Flipped courses are increasingly popular in colleges and universities. These courses take the traditional classroom structure and turn it upside-down. Course lectures become homework, and projects, discussion, and hands-on activities are relegated to the classroom.
Planning a Flipped Class
For instructors, planning and preparation for a flipped class can be time-consuming, and may take more time than a traditional class. Fortunately, the video lectures and materials created for the course can be used the following semester and for years to come.
- Decide what content to include in the course. Make a list of individual topics for the course, then determine which resources are needed to support course topics and classroom sessions.
- Assemble resources for students for each class period. These can include custom-created lecture capture content, but can also include websites, online video content, or chapters from a textbook.
- Organize content for the course in a logical and accessible way. Students should have access to content well before the associated class period.
Preparing Students for the Flipped Classroom
Flipped classroom structures are not only new for many instructors, but also for many students. Instructors can help to set the tone for a flipped classroom, and to support student success. The key to student success in the flipped classroom is clear and defined expectations.
Instructors may find it helpful to spend the first class period explaining how the class will function, and how flipped classrooms benefit student learning.
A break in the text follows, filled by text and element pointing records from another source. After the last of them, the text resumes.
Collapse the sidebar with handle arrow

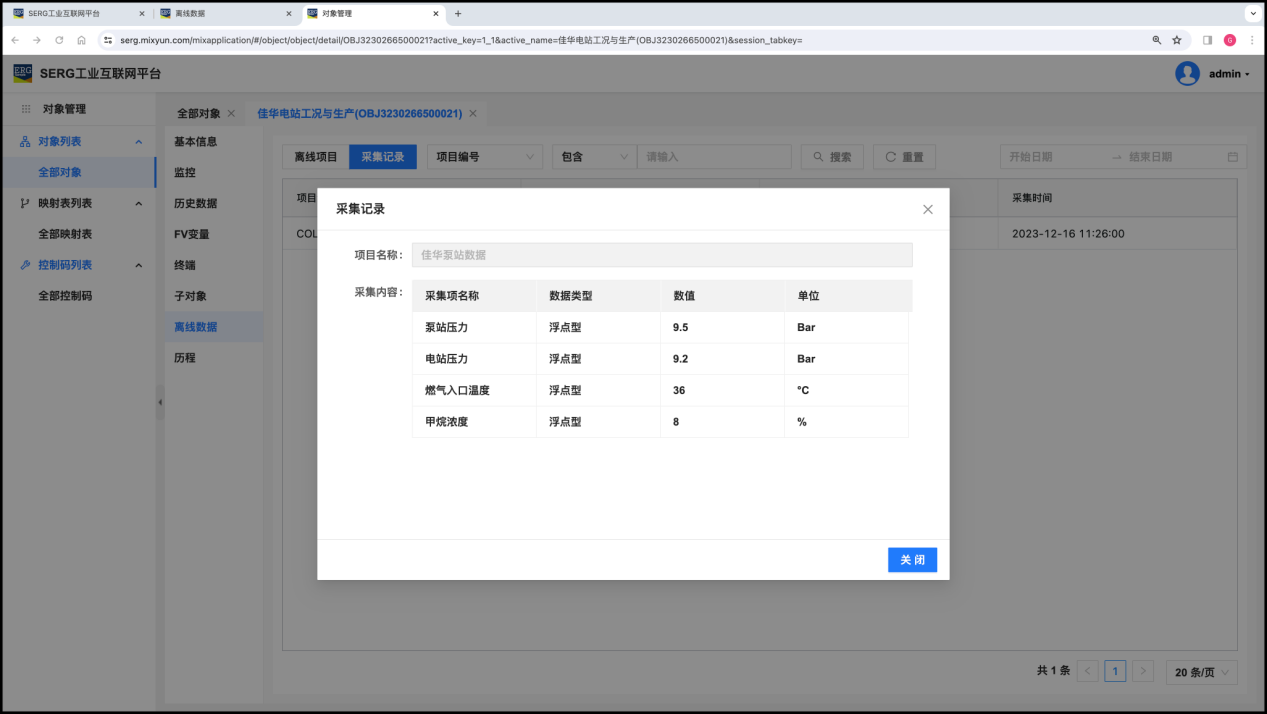tap(160, 402)
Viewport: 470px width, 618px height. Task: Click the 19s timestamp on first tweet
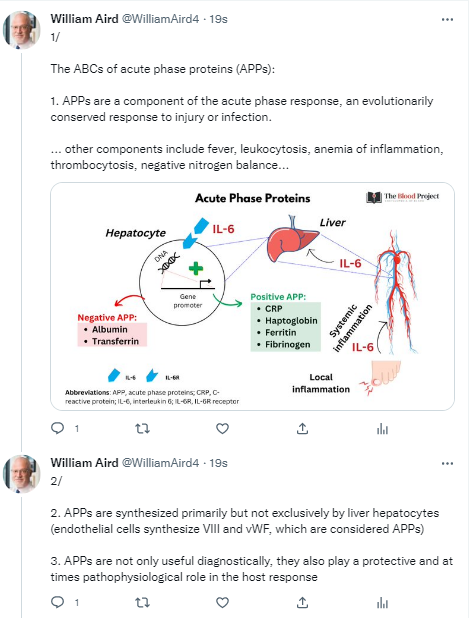pos(218,19)
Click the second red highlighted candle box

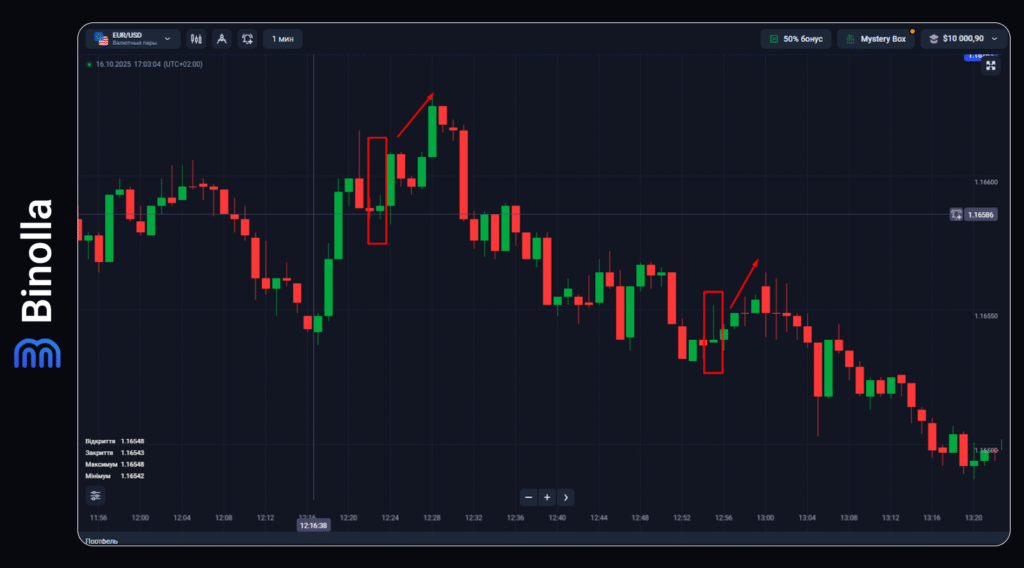[x=713, y=332]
During the first class, students should see what class materials look like, understand that the lecture captures and other material should be viewed before the class session, and have an idea of what classroom activities to expect.
Using Time in the Classroom
Since flipped classroom structures reduce or eliminate the traditional classroom lecture or presentation, class time is available for other purposes.
Classroom time can be used to:
- Facilitate discussion and collaboration.
- Respond to student questions and encourage engagement.
- Work on assignments, like essays and projects.
- Engage in problem-solving or role-play activities.
- Incorporate hands-on learning activities.